— START Materials provided —
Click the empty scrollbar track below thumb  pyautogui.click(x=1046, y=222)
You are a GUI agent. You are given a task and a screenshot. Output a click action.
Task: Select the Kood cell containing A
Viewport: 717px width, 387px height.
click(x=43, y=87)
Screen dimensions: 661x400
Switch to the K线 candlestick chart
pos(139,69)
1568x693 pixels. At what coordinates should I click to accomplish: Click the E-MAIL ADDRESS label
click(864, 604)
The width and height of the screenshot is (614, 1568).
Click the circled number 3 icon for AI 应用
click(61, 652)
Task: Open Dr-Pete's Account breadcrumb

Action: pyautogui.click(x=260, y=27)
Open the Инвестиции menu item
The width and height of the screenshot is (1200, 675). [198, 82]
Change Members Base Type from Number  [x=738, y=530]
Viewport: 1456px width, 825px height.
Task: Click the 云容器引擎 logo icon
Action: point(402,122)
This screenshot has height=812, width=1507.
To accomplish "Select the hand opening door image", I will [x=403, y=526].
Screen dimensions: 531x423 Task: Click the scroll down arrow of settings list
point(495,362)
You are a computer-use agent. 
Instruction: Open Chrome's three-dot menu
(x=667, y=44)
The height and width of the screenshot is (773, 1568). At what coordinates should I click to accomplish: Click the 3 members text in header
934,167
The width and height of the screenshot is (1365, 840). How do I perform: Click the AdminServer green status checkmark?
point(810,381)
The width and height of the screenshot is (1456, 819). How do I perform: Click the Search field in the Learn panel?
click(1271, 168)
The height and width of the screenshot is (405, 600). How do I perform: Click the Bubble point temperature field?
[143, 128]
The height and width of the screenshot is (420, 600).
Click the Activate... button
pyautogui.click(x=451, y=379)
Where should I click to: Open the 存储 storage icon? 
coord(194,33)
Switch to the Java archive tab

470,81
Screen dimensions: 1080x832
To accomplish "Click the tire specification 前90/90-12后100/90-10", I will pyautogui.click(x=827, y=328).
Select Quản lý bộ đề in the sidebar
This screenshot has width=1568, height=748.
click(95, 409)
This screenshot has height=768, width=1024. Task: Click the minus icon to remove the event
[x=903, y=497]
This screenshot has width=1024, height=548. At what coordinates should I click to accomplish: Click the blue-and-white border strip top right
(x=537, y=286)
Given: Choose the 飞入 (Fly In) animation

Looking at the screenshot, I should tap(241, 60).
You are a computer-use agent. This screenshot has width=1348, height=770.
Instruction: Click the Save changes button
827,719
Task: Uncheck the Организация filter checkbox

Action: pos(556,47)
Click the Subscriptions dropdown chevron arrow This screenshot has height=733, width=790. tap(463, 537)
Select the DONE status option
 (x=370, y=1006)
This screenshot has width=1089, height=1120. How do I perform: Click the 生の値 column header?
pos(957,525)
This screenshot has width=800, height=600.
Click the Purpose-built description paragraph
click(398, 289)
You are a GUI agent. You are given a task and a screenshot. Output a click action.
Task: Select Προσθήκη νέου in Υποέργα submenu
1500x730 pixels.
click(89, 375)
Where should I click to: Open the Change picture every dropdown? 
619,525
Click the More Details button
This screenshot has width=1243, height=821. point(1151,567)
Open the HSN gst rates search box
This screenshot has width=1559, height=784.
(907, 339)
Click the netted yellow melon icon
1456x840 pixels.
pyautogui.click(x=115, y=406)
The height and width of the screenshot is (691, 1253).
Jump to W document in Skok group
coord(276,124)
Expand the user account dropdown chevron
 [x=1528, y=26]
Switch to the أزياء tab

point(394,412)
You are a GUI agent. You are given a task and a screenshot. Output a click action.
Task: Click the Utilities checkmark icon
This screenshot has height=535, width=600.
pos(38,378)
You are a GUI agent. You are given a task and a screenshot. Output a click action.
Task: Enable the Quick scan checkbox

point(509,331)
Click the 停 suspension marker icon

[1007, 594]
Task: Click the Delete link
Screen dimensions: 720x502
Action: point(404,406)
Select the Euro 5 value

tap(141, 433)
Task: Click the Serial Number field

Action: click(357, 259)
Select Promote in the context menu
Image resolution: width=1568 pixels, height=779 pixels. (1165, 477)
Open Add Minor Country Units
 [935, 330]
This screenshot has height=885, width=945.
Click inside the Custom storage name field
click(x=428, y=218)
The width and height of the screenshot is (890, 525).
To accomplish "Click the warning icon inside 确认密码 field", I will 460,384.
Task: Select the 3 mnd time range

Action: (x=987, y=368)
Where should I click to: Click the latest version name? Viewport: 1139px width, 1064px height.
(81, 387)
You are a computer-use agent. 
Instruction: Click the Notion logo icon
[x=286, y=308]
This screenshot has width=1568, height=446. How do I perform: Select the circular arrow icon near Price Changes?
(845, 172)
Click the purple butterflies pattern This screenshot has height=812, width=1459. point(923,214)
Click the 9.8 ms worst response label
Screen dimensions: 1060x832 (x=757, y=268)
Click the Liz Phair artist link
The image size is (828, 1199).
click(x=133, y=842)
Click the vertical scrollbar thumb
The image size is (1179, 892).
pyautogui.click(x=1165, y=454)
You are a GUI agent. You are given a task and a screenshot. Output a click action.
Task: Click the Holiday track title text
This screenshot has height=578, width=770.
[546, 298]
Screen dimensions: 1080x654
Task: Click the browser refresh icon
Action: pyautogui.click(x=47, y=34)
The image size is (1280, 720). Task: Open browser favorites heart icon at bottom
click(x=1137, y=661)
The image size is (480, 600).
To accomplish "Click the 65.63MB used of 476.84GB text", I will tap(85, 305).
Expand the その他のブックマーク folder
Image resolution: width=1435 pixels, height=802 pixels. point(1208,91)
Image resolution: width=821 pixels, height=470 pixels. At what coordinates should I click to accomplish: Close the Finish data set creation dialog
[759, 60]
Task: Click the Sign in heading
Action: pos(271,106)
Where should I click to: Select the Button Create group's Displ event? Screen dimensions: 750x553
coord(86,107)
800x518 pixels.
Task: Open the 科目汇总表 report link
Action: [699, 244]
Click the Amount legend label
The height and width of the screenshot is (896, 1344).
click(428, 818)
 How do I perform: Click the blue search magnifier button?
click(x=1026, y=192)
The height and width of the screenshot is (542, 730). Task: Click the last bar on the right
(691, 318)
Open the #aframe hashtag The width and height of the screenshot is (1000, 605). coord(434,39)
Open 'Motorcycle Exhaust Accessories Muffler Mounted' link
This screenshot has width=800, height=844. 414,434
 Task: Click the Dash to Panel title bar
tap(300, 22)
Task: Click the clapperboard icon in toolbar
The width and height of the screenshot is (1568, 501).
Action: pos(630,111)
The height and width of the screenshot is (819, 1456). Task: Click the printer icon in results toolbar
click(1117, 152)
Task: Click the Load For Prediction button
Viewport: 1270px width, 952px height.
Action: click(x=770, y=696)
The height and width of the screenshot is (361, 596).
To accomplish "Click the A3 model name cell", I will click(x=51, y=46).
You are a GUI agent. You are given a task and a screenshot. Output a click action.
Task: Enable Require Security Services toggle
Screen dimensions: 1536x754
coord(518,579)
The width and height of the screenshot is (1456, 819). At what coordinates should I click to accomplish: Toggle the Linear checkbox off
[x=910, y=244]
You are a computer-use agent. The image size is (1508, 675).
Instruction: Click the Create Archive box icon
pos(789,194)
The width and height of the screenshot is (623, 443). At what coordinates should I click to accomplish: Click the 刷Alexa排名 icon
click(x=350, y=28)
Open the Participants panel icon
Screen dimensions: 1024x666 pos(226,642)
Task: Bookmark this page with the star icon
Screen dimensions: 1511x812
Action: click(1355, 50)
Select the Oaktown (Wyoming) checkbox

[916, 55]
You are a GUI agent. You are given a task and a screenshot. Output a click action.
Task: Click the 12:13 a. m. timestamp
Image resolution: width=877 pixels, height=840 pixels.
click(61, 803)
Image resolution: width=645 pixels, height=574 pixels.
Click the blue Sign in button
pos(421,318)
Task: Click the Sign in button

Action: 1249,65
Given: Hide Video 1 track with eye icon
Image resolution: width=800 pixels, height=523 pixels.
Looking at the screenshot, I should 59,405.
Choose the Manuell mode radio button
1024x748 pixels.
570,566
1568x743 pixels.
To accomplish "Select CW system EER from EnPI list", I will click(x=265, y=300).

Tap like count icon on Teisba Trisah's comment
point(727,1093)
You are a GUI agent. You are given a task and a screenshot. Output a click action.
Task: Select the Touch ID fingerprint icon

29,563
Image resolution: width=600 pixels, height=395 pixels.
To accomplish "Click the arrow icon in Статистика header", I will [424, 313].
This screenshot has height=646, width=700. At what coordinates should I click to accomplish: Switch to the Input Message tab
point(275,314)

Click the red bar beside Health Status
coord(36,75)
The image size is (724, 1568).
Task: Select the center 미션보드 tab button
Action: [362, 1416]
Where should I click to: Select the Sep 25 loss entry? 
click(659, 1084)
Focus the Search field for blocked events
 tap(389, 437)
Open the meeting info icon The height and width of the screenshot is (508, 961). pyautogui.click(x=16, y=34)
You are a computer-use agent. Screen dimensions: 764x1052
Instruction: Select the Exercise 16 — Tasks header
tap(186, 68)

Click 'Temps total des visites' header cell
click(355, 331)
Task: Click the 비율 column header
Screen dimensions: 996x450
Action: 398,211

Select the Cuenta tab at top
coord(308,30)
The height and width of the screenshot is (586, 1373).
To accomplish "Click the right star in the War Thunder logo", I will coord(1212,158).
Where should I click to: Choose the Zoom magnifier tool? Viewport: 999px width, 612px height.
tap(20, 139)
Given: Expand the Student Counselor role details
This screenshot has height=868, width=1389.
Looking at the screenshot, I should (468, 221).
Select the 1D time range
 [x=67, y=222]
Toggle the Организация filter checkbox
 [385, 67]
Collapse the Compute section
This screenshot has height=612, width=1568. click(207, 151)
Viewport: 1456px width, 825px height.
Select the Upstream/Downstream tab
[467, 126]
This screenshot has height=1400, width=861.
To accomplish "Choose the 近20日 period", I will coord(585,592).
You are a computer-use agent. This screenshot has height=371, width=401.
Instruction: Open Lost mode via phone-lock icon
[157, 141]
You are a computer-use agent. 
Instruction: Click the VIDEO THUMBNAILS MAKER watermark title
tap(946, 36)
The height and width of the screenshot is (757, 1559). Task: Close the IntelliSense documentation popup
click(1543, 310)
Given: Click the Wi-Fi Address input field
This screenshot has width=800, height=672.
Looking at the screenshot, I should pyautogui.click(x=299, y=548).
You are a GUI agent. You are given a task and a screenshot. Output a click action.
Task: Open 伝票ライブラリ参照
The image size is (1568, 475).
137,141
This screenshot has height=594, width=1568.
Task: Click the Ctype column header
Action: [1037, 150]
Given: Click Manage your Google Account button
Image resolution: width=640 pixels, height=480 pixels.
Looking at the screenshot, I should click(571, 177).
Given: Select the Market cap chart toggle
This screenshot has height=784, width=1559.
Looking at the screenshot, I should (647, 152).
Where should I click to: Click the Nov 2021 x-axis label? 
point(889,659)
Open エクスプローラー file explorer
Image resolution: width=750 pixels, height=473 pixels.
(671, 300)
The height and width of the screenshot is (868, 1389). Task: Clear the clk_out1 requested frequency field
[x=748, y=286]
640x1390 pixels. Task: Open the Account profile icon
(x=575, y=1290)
— END Materials provided —
## The problem
Reproduce the part that opens with the line containing "The height and width of the screenshot is (691, 1253)." and closes with the line containing "Image resolution: width=1568", substituting "Full scan" for "Quick scan" and leaving every other line unchanged.

## Output
The height and width of the screenshot is (691, 1253).
Jump to W document in Skok group
coord(276,124)
Expand the user account dropdown chevron
 [x=1528, y=26]
Switch to the أزياء tab

point(394,412)
You are a GUI agent. You are given a task and a screenshot. Output a click action.
Task: Click the Utilities checkmark icon
This screenshot has height=535, width=600.
pos(38,378)
You are a GUI agent. You are given a task and a screenshot. Output a click action.
Task: Enable the Full scan checkbox

point(509,331)
Click the 停 suspension marker icon

[1007, 594]
Task: Click the Delete link
Screen dimensions: 720x502
Action: point(404,406)
Select the Euro 5 value

tap(141, 433)
Task: Click the Serial Number field

Action: click(357, 259)
Select Promote in the context menu
Image resolution: width=1568 pixels, height=779 pixels. (1165, 477)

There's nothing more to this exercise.